- _PARTS OF THE EXERCISE_:
1. Summarize the article below in two sentences.
2. In the article below, rewrite the paragraph beginning "Green previously worked as the jail administrator" as a short bulleted list that keeps its main facts.

START SOURCE TEXT

Mississippi and Pike County recorded their highest single-day COVID-19 death counts, sheriff’s officials mourned a public servant who succumbed to the virus and a local state lawmaker confirmed he was one of a growing number of lawmakers to have contracted the virus during a grim day of news Tuesday.
Pike County jail administrator Capt. Glenn Green, 73, died Monday from complications of coronavirus at the University of Mississippi Medical Center in Jackson. Arrangements are incomplete with Hartman-Jones Funeral Home.
Green previously worked as the jail administrator for former sheriff Mark Shepherd and returned to the job in January to serve under Sheriff James Brumfield. In 2013 the McComb Exchange Club presented him with the Deputy of the Year Award.
He served with the U.S. Army’s 101st Airborne Unit after being drafted in May 1970 and served for another 12 years as a trooper with the Mississippi State Highway Patrol.
Originally from Philadelphia, Miss., he attended Delta State University before serving in the armed forces and was particularly fond of Harley-Davidson motorcycles.
Brumfield said Tuesday that all of the other four employees who tested positive in June are recovering well and that some are expected back into work next week.

END SOURCE TEXT
START RECORDS

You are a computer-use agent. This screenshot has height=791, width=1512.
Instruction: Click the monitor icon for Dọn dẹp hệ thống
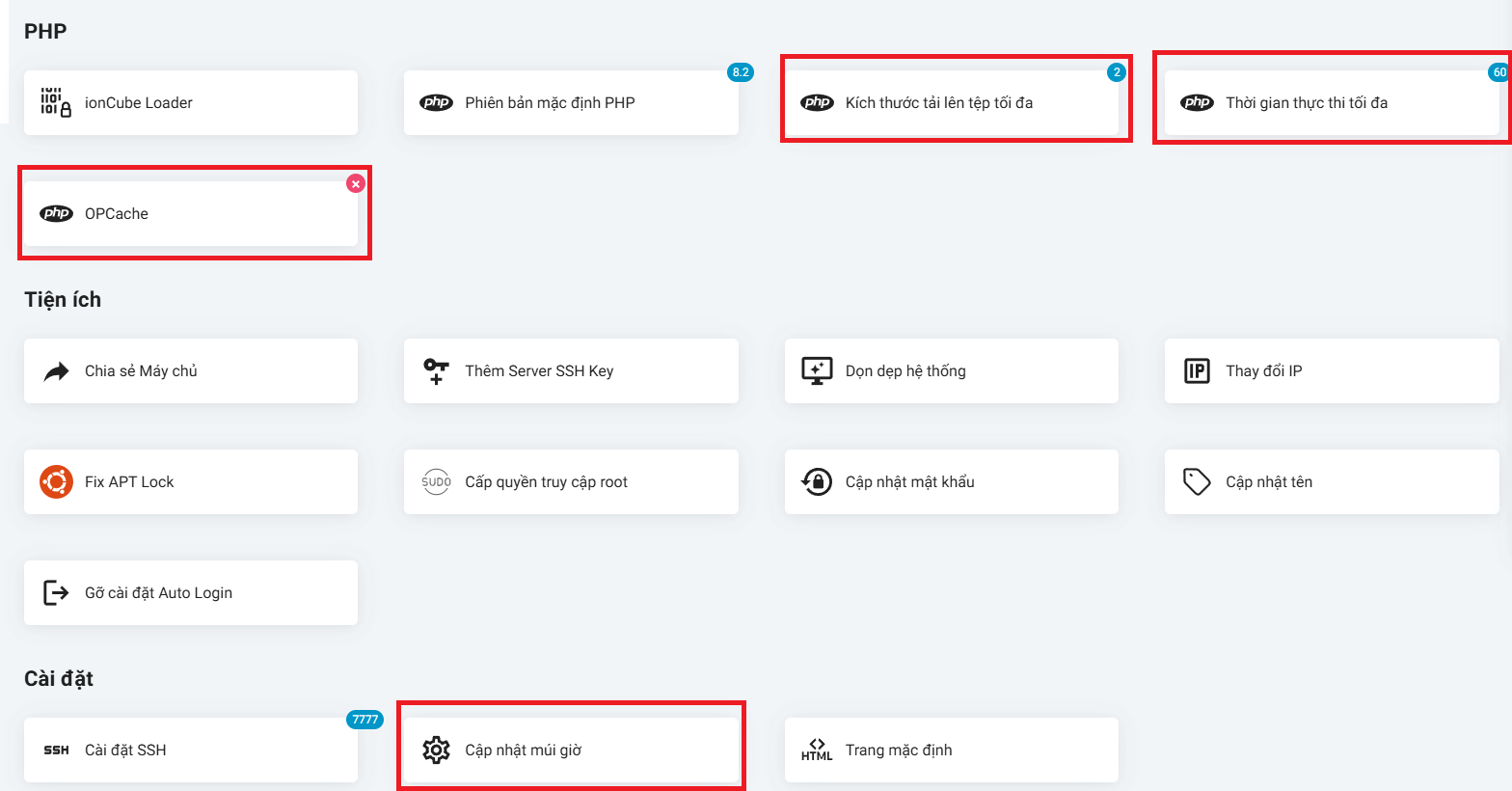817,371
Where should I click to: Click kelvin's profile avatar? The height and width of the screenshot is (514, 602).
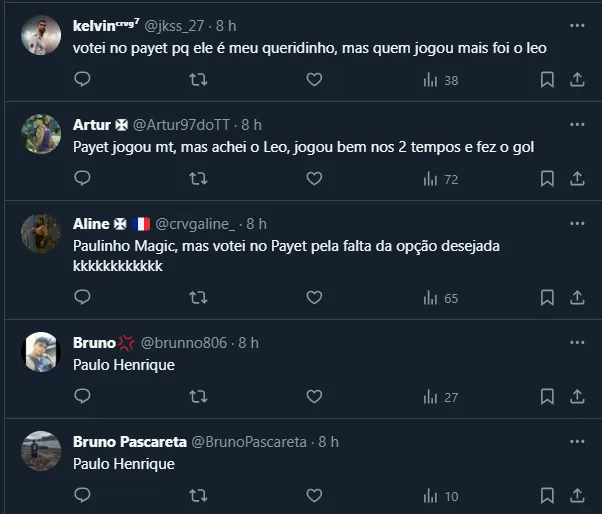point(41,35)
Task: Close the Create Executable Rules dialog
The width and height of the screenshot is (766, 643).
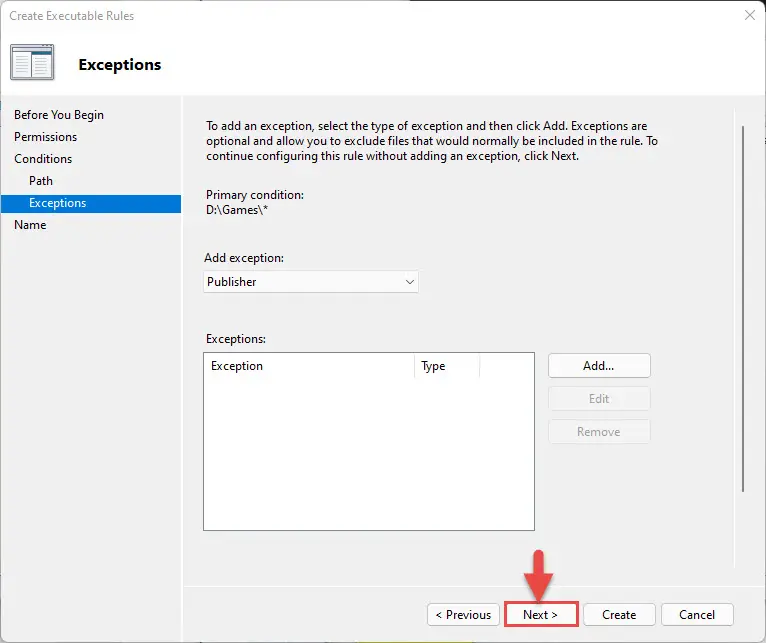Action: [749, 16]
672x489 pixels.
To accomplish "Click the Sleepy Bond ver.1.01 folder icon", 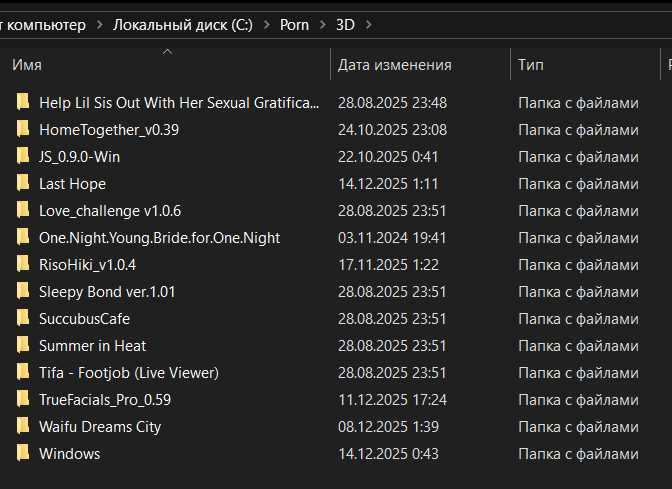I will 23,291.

END RECORDS
START RECORDS

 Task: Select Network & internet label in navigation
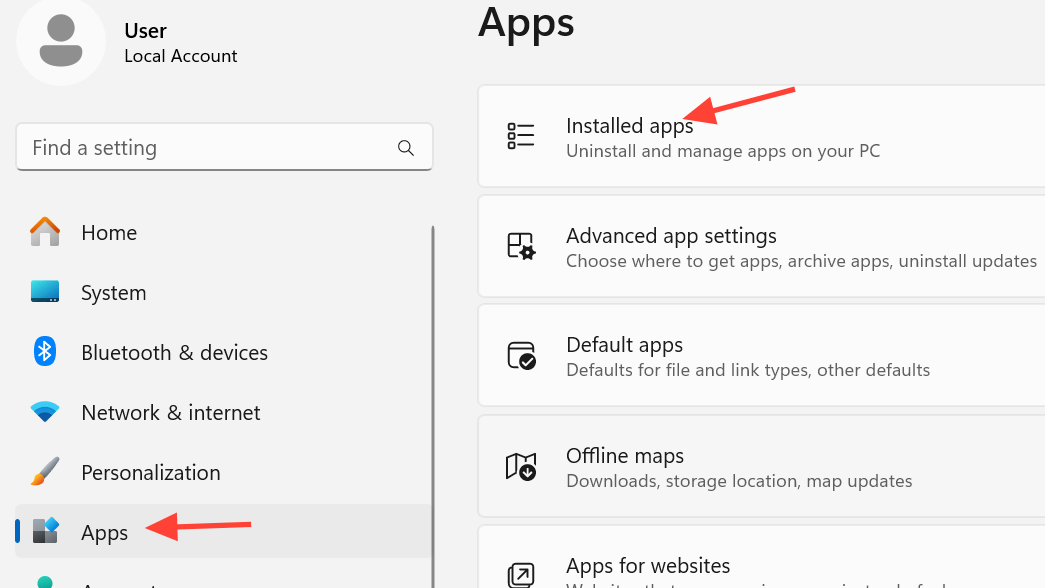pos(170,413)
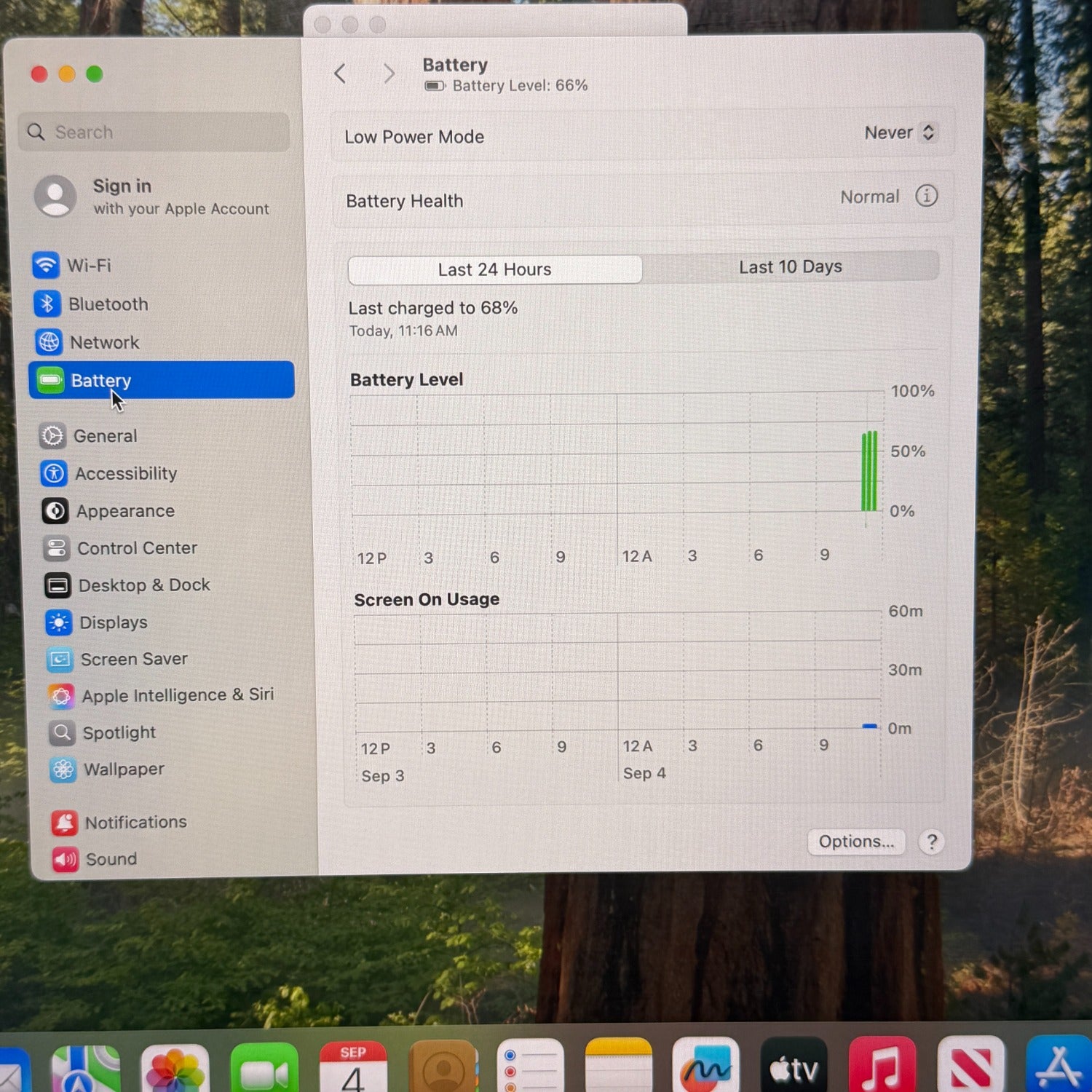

END RECORDS

- _EXERCISE RESPONSES_:
1. On a grim Tuesday, Mississippi and Pike County recorded their highest single-day COVID-19 death counts, and a local state lawmaker confirmed he had contracted the virus. Pike County jail administrator Capt. Glenn Green, 73, a former Army draftee and state trooper, died Monday from coronavirus complications, while Sheriff James Brumfield said the other four employees who tested positive in June are recovering well.

2.
- Served as jail administrator under former sheriff Mark Shepherd
- Returned to the job in January under Sheriff James Brumfield
- Received the Deputy of the Year Award from the McComb Exchange Club in 2013